A team of Google researchers presented a paper in Boston, Massachusetts on September 18, 2016 titled Deep Neural Networks for YouTube Recommendations at the 10th annual Association for Computing Machinery conference on Recommender Systems (or, as the cool kids would call it, the ACM’s RecSys ‘16).

This paper was written by Paul Covington (currently a Senior Software Engineer at Google), Jay Adams (currently a Software Engineer at Google), and Embre Sargin (currently a Senior Software Engineer at Google) to show other engineers how YouTube uses Deep Neural Networks for Machine Learning. It gets into some pretty technical, high-level stuff, but what this paper ultimately illustrates is how the entire YouTube recommendation algorithm works(!!!). It gives a careful and prudent reader insight into how YouTube’s Browse, Suggested Videos, and Recommended Videos features actually function.

An Engineering Paper On The YouTube Algorithm For Dummies

While it was not necessarily the intent of the authors, it is our belief the Deep Neural paper can be read and interpreted by and for YouTube video publishers.
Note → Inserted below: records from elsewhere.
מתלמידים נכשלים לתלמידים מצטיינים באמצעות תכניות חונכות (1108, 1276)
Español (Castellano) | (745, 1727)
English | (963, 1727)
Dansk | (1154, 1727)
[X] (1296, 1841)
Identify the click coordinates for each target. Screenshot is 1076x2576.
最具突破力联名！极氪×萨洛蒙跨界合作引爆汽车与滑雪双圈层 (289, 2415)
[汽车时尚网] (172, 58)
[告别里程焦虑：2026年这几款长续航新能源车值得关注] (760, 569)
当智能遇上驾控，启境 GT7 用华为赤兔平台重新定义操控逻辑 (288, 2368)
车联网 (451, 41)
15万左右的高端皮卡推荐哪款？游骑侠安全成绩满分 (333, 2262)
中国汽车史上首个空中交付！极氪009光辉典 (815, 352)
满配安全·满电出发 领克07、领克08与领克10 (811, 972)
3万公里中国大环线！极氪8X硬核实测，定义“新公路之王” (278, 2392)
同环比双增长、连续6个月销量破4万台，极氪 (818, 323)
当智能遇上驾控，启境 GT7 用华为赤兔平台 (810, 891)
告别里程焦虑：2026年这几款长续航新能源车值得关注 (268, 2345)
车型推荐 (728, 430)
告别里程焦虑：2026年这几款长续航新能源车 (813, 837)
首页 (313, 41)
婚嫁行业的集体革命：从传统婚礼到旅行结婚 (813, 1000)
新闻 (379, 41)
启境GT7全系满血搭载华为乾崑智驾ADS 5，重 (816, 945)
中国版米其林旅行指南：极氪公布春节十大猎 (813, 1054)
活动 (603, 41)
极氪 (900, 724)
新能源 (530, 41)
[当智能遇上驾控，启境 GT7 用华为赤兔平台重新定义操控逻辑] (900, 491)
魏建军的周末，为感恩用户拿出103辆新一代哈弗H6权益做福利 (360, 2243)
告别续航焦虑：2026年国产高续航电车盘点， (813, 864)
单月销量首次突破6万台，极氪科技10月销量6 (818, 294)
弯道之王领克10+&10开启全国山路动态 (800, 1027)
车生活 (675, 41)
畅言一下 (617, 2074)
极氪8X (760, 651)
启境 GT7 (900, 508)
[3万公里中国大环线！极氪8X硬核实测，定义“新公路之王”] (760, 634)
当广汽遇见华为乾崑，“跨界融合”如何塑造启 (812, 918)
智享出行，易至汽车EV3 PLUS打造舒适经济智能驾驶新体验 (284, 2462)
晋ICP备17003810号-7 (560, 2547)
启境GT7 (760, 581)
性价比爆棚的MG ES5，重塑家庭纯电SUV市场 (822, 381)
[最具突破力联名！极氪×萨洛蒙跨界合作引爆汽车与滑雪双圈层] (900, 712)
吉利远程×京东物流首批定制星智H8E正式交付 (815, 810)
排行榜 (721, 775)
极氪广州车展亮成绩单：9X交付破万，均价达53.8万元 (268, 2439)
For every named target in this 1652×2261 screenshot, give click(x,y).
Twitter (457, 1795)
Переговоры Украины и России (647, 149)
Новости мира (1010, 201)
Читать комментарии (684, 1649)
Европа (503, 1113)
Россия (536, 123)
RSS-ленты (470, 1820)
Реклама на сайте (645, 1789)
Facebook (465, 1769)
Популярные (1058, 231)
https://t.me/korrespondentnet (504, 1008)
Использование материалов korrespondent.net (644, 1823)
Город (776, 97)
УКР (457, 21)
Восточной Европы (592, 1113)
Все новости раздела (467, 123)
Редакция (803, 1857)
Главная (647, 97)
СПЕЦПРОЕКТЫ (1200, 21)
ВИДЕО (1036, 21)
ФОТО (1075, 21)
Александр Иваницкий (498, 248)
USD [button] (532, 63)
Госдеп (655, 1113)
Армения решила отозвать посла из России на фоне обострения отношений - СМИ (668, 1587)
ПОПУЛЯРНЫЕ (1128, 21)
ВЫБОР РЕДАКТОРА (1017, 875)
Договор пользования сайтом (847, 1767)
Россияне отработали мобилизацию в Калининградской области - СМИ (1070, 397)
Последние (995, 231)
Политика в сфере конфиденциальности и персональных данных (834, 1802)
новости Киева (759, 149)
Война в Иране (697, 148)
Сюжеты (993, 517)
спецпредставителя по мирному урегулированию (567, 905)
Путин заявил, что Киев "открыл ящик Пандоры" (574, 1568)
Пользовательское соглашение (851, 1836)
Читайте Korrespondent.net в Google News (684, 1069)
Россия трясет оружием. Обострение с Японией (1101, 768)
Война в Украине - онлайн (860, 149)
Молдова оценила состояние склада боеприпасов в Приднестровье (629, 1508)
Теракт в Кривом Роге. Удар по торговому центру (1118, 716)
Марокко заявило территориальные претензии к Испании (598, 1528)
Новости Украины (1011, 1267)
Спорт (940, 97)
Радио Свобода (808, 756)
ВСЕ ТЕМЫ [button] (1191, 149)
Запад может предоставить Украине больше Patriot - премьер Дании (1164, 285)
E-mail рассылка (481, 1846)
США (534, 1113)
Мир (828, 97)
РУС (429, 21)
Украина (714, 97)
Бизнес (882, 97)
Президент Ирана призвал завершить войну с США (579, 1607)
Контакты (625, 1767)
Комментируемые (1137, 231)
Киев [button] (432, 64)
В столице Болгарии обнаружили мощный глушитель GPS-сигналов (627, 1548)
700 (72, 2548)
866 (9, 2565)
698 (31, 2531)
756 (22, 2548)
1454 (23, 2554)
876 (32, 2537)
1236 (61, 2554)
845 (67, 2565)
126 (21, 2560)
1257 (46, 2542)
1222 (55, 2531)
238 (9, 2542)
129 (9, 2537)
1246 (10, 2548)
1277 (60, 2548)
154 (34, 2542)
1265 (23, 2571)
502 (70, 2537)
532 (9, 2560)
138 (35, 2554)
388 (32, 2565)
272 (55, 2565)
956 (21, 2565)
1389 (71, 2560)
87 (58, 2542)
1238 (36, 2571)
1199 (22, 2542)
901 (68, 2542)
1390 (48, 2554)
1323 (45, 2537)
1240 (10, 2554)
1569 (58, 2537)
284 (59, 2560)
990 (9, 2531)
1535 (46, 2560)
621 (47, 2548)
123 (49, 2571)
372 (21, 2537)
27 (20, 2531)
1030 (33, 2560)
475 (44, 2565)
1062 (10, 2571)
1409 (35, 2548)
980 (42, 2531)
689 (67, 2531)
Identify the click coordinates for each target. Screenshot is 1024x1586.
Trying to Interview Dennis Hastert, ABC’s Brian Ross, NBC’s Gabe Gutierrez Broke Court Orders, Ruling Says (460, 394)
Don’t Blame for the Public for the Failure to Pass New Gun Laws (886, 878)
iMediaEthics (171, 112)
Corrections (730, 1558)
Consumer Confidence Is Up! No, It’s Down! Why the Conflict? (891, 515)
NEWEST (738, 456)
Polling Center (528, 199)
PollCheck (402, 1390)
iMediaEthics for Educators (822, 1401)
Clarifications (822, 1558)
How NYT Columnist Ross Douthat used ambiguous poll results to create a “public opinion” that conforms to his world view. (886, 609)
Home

The below is how we (and when I say we, I mean me and my team at my shiny new company Little Monster Media Co.) interpret this paper as a video publisher.

In a previous post I co-wrote here on Tubefilter, Reverse Engineering The YouTube Algorithm, we focused on the primary driver of the algorithm, Watch Time. We looked at the data from our videos on our channel to try to gain insight into how the YouTube algorithm worked. One of the limiting factors to this approach, however, is that it’s coming from a video publisher’s point of view. In an attempt to gain some insight into the YouTube algorithm we asked ourselves and then answered the question, “Why are our videos successful?” We were doing our best with the information we had, but our initial premise wasn’t ideal. And while I stand by our findings 100%, the problem with our previous approach is primarily twofold:

Looking at an individual set of channel metrics means there’s a massive blind spot in our data, as we don’t have access to competitive metrics, session metrics, and clickthrough rates.
The YouTube algorithm gives very little weight to video publisher-based metrics. It’s far more concerned with audience and individual-video-based metrics. Or, in laymen’s terms, the algorithm doesn’t really care about the videos you’re posting, but it cares a LOT about the videos you (and everyone else) are watching.
But at the time we wrote our original paper, there had been nothing released from YouTube or Google in years that would shed any light onto the algorithm in a meaningful way. Again, we did what we could with what we had. Fortunately for us though, the paper recently released by Google gives us a glimpse into exactly how the algorithm works and some of its most important metrics. Hopefully this begins to allow us to answer the more poignant question, “Why are videos successful?”

Staring Into The Deep Learning Abyss

The big takeaway from the paper’s introduction is that YouTube is using Deep Learning to power its algorithm. This isn’t exactly news, but it’s a confirmation of what many have believed for some time. The authors make the reveal in their intro:

In this paper we will focus on the immense impact deep learning has recently had on the YouTube video recommendations system….In conjugation with other product areas across Google, YouTube has undergone a fundamental paradigm shift towards using deep learning as a general-purpose solution for nearly all learning problems.

What this means is that with an increasing likelihood there’s going to be no humans actually making algorithmic tweaks, measuring those tweaks, and then implementing those tweaks across the world’s largest video sharing site. The algorithm is ingesting data in real time, ranking videos, and then providing recommendations based on those rankings. So, when YouTube claims they can’t really say why the algorithm does what it does, they probably mean that very literally.